1.7.1 Questions to Answer

We will also tackle the specific technical challenges involved in Bayesian analysis.

Posterior Derivation: How do we derive the posterior distribution \(f(\theta|x)\) for various likelihoods and priors?
Comparing with Other methods: Are Bayesain methods good or not or general inference?
Computation: When the posterior cannot be derived analytically, how do we use computational techniques like Markov Chain Monte Carlo (MCMC) to sample from it?

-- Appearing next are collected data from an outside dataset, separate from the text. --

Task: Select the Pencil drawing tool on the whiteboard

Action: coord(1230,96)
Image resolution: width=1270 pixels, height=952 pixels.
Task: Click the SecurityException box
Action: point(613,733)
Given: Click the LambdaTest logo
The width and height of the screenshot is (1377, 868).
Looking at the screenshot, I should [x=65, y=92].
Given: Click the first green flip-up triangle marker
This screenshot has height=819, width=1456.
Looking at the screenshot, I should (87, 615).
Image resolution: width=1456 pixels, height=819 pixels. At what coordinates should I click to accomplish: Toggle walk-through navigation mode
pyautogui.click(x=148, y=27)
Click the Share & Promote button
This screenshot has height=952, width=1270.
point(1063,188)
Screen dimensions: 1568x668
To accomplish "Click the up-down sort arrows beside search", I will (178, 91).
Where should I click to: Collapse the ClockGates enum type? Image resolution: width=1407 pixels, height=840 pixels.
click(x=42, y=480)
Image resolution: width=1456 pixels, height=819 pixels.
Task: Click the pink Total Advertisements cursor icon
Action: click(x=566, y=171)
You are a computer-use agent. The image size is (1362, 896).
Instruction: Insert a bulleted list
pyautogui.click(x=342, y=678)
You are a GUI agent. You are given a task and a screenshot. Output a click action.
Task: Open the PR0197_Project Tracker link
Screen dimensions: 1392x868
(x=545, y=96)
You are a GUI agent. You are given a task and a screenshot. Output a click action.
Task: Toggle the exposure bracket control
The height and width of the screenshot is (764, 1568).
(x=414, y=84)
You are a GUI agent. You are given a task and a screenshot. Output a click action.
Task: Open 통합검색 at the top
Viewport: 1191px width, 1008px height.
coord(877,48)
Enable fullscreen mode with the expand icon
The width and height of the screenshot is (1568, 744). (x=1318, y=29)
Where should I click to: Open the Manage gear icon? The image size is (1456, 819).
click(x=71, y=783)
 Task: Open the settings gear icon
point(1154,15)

Summarization: How do we construct Credible Intervals (e.g., Highest Posterior Density regions) from posterior samples?
Prediction: How do we solve the integral required to compute the posterior predictive distribution for future data?
Prior: How to choose our prior? What’s its effect on our inference?
Model Comparison and Assessment: How to assess a Bayesian model?